The second, a $500,000 MEDAAF loan, would assist Pepsi Beverages Co. with the costs associated with the purchase and installation of machinery, equipment and other improvements for a new 175,000-square-foot automated distribution facility in Columbia Gateway Business Park.

Finally, Howard County Office of Transportation Administrator Clive Graham sought the council’s approval for amendments pertaining to qualifications of the administrator, duties of the Office of Transportation, and general powers and duties of the Public Transportation Board.

“The duties of the administrator, office and board are very narrowly defined and focus only on transit,” Graham said. “The effect of this legislation would be to make it more comprehensive to consider bicycle and pedestrian transportation planning and road planning in addition to transit.”

 

Redistricting and Audit
The Howard County Public School System (HCPSS) has announced a schedule for community forums on school attendance area adjustments (redistricting) and school boundary alternatives.
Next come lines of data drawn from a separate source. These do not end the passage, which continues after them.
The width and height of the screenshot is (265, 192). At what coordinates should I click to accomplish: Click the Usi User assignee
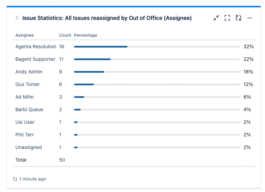pos(25,122)
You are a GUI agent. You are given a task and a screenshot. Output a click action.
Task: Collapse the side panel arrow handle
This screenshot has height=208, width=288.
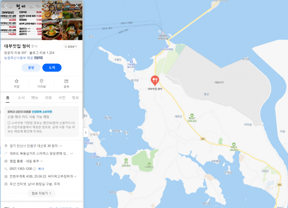[x=86, y=133]
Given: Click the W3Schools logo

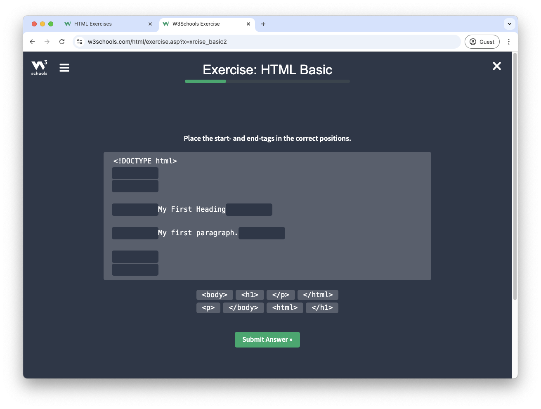Looking at the screenshot, I should pyautogui.click(x=39, y=68).

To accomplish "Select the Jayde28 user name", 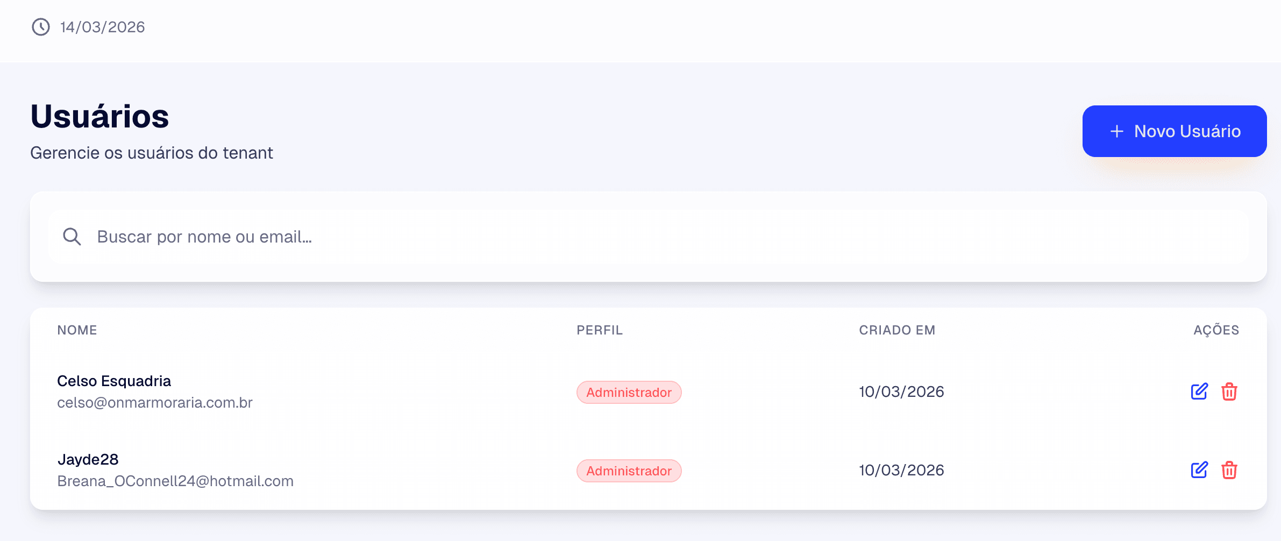I will tap(88, 459).
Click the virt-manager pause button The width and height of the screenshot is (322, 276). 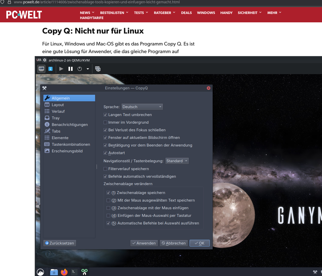click(71, 69)
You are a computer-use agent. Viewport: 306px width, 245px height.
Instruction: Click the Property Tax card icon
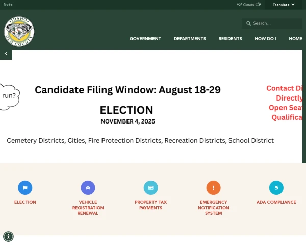[150, 188]
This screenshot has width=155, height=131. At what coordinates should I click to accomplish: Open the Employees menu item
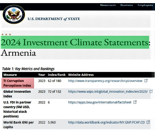[145, 5]
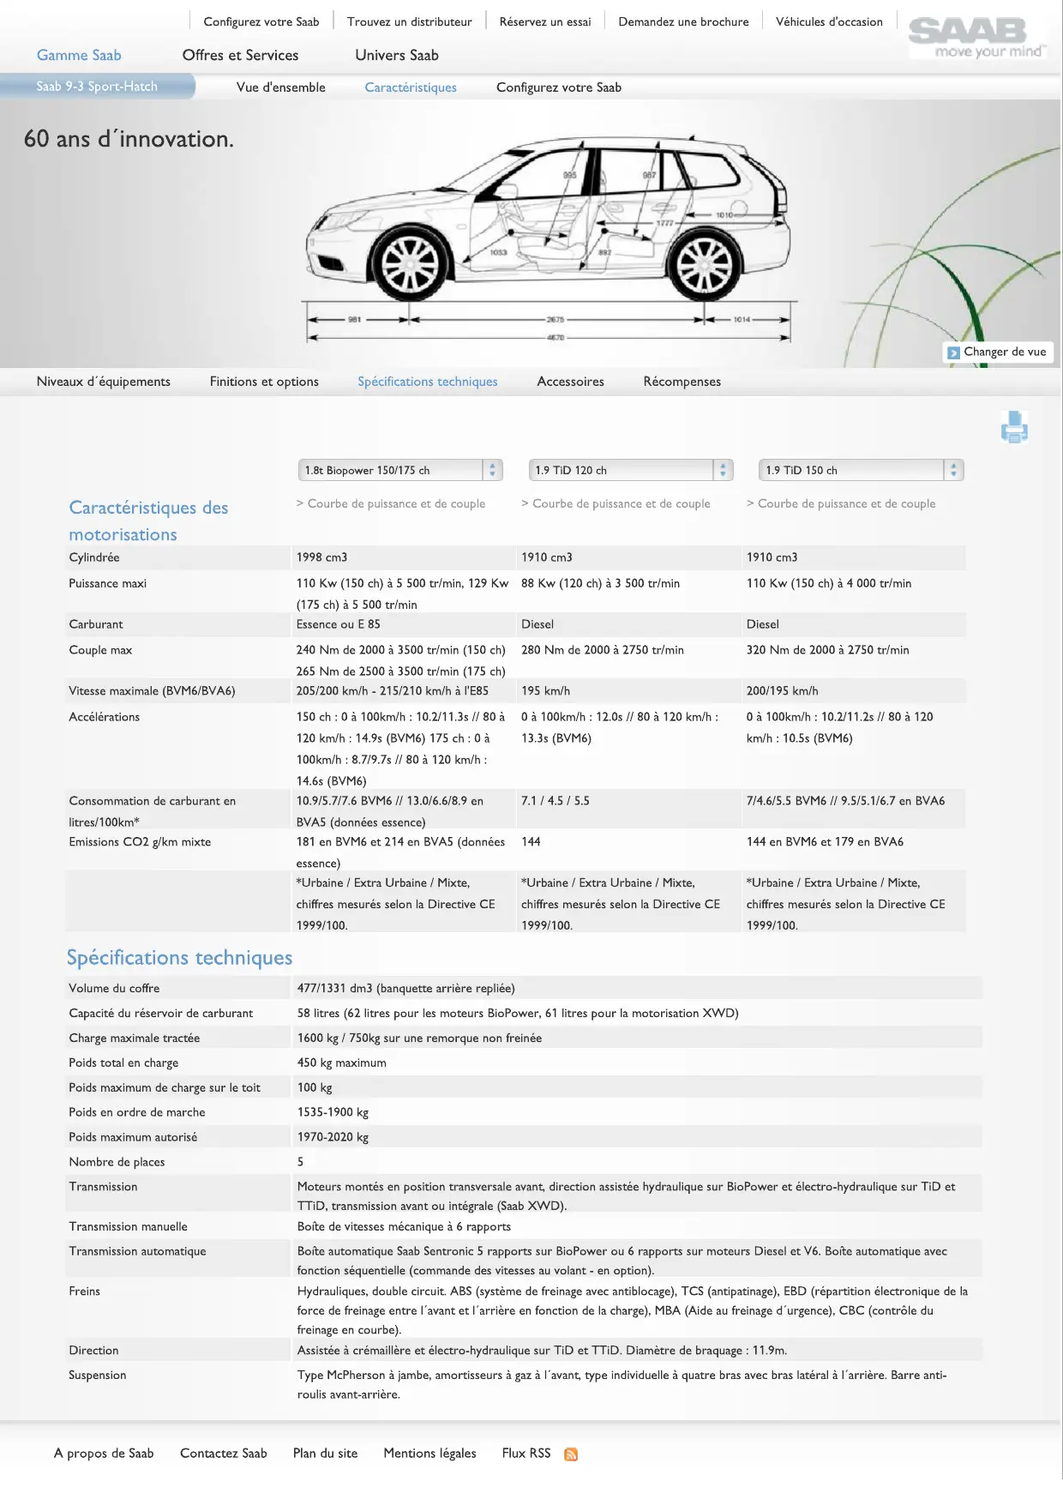Expand the 1.9 TiD 120 ch engine selector
This screenshot has height=1505, width=1063.
pyautogui.click(x=630, y=470)
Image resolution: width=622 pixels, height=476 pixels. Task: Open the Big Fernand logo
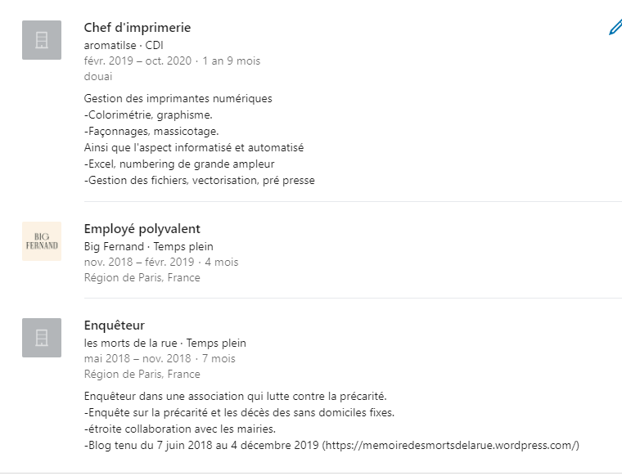42,241
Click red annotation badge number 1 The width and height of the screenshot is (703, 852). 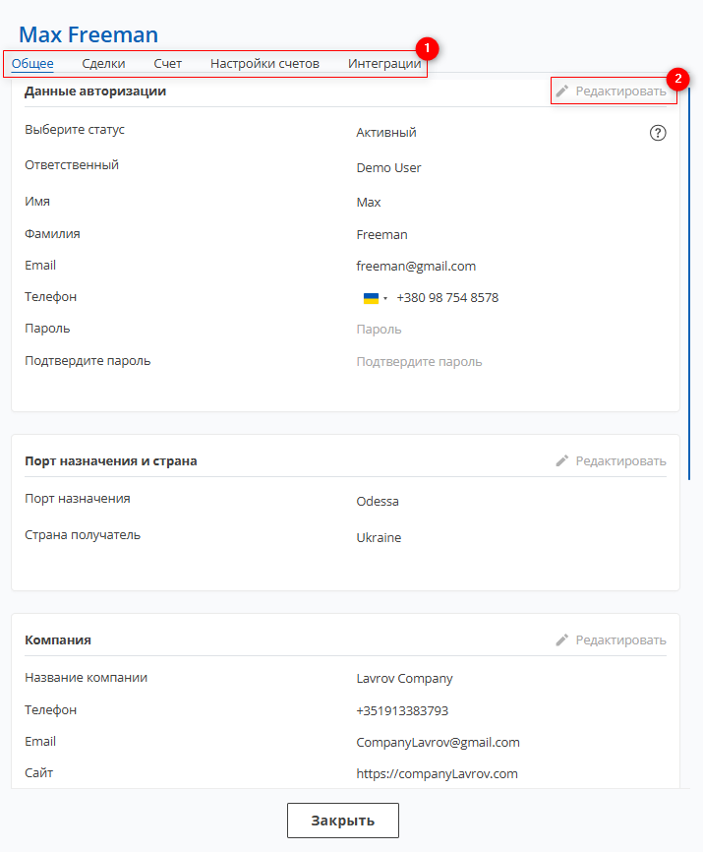coord(427,48)
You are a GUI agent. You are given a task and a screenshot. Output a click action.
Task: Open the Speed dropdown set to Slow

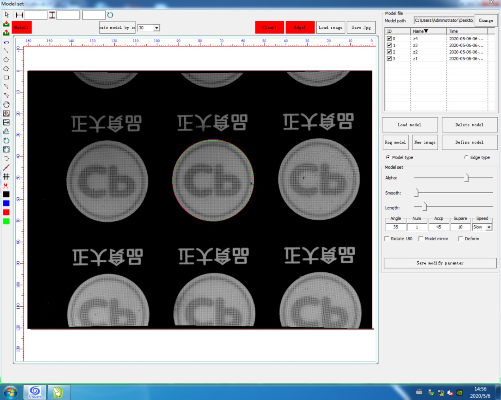pos(489,227)
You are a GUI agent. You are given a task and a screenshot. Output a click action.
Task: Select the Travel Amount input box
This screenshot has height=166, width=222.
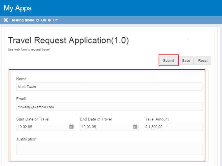[173, 127]
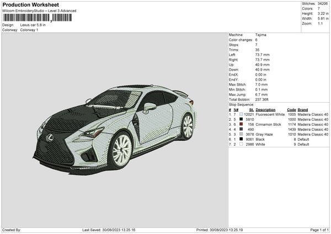Click the Brand column header
The height and width of the screenshot is (234, 331).
pos(302,109)
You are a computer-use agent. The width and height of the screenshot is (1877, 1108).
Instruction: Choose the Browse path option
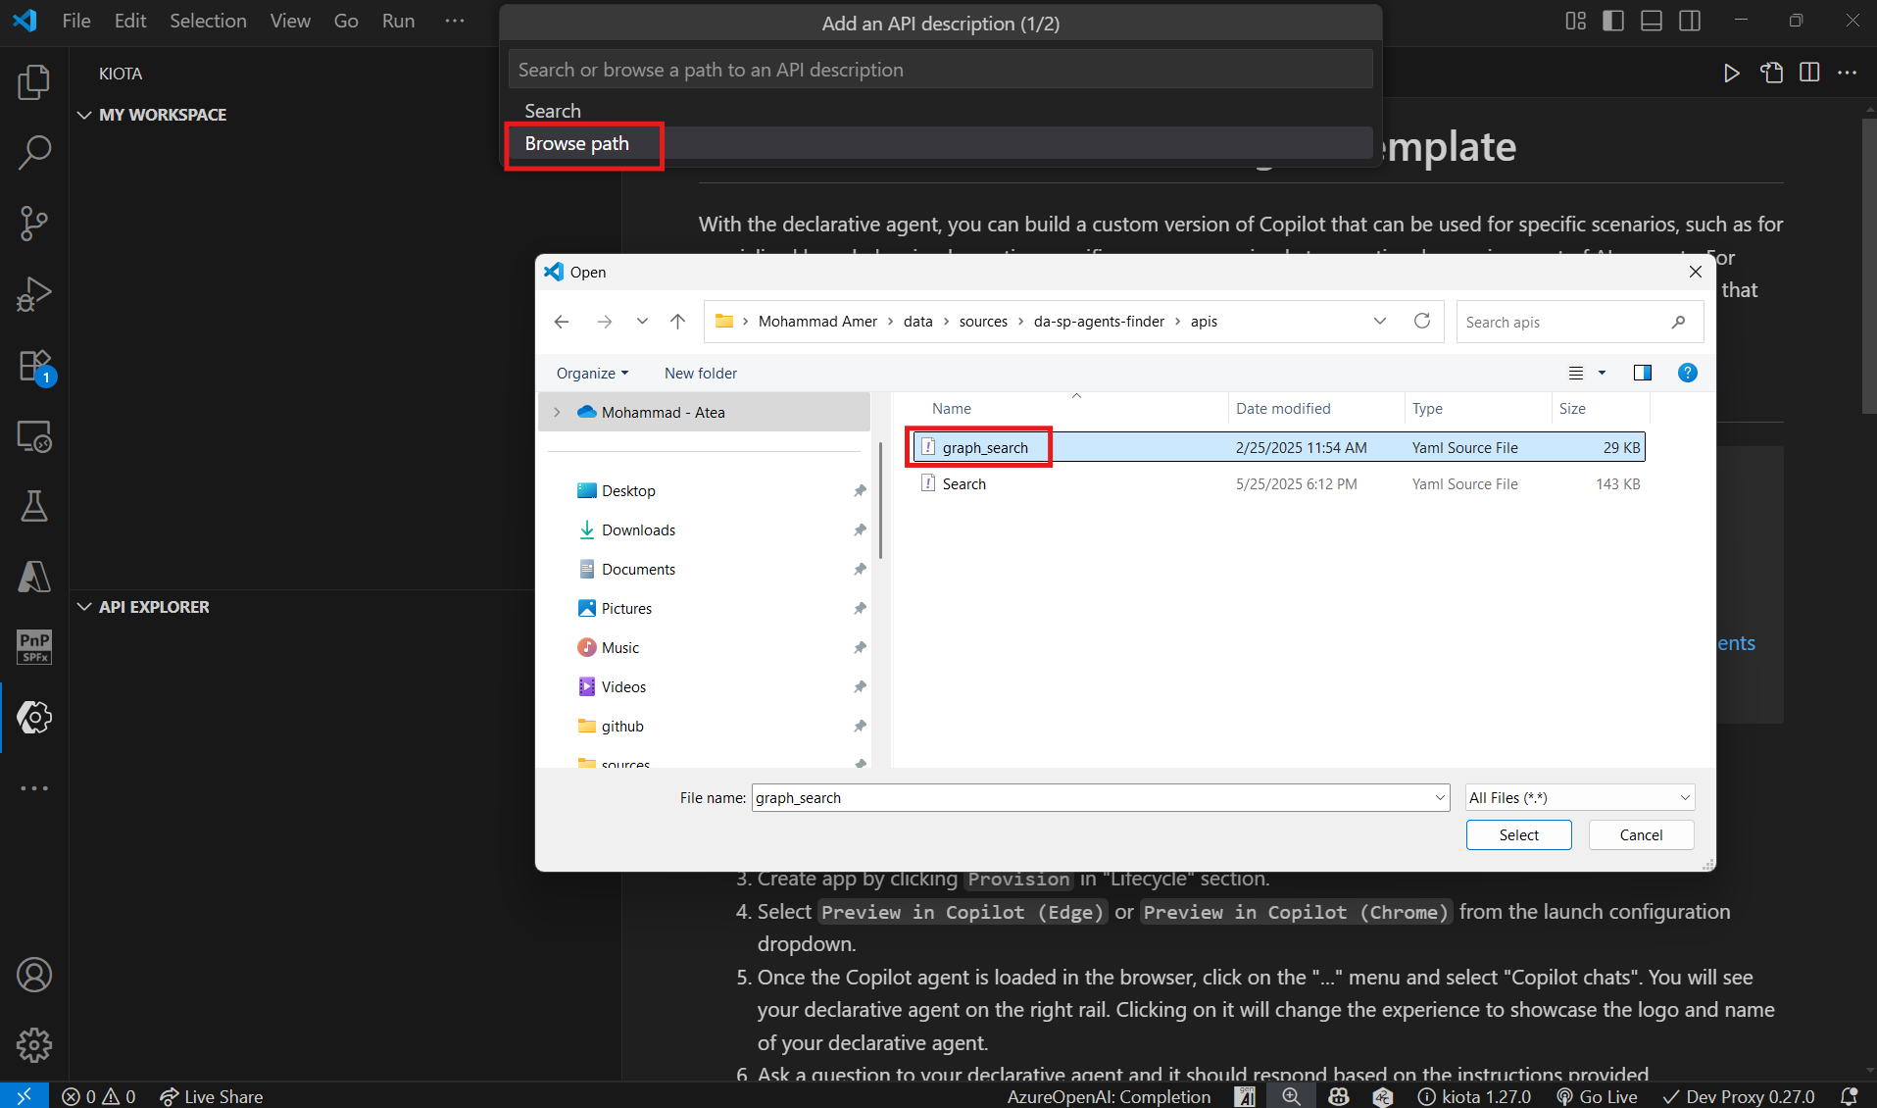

The forums have been scheduled to allow time to incorporate suggestions for improvement of the upcoming elementary school attendance area adjustment process.
According to an HCPSS release, redistricting will be necessary to open new Elementary School No. 42, in Hanover, in August 2018. Additionally, school boundary adjustments at the elementary school level may be considered in other areas of Howard County.
The forums will be held on April 25, 7–9 p.m., at Wilde Lake High School; and on April 27, 7–9 p.m., at Howard High School.
At both forums, HCPSS staff will present the revised Policy 6010: School Attendance Areas, describe the attendance area adjustment process and schedule, and receive comments from community members about the attendance area adjustment process, as well as alternatives for addressing crowding and capacity.

In March, the County Auditor’s Office released the financial audit of the HCPSS requested by the county council last year. The financial audit studied the categories of Special Education Services, Health and Dental Fund and Legal Services.
County Auditor Craig Glendenning determined that detail records agreed to audited financial statements with only immaterial differences, but noted that HCPSS used the Instructional Textbooks and Supplies category to pay for a $300,000 special education consulting contract.

The audit further concluded that services provided under the consulting contract did not comply with the related contract.
Auditors also found an error in calculating the payment due to the Maryland State Department of Health that resulted in an underpayment of $103,488.

HCPSS Superintendent Renee Foose responded to auditors’ comments by pledging to monitor compliance with Financial Reporting Manuals for Maryland Public Schools and continuing to work with vendors to ensure successful completion of contracts that are underway.